Paul Yoon on Bringing Animals Into the Foreground

Paul Yoon on Bringing Animals Into the Foreground

A photo of  Paul Yoon in red. The background has some cursive writing on a green background.

Illustration by The New Yorker; Source photograph courtesy the author

Your story “War Dogs” takes place in an animal-care facility at an airport. When did you come up with this as the setting for a piece of fiction?

This is hardly an original thought—and there are tons of writers who have been exploring this for a long time—but as I was working on my last book, “The Hive and the Honey,” I began to form a deep artistic interest in the possibilities of using the canvas of fiction to tell stories where the points of view and perspectives are less centered on . . . humans. Is there a way to create narratives where I can bring animals into the foreground, the center stage, without sacrificing, say, character? Or is it O.K. to sacrifice character? Can I reimagine how we tell stories and shape narratives to include more of all the layers of this world and beyond? These days, when I read books like Samantha Harvey’s “Orbital,” my brain explodes. I’m filled with such awe and inspiration, and I think: This! How do you do this?! Maybe this is how I’m evolving as a writer. But I’m open to it, and gleefully want to step into that room.

Anyway, at the same time, I stumbled upon a Times article on the animal facility at J.F.K. I’ve always been fascinated by how dogs in particular perceive these spaces of transience—the airport, the flight. As they walk through a terminal are they aware that they’re in a limbo place—a place of transition and of gateways? So the story began as a means by which to explore all these questions, and to live in those questions for a while.

→ DIRECTIVE:
In the Paul Yoon interview, which book was Yoon working on when he became interested in telling stories less centered on humans?

→ GIVEN INFORMATION:
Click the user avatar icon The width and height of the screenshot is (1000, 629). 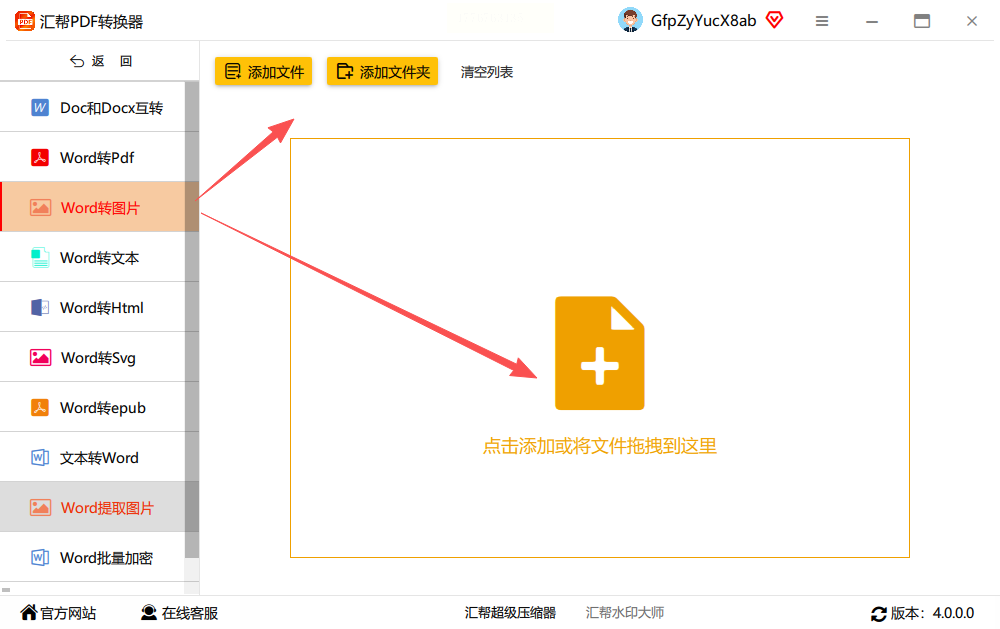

→ SOLVED EXERCISE:
“The Hive and the Honey.”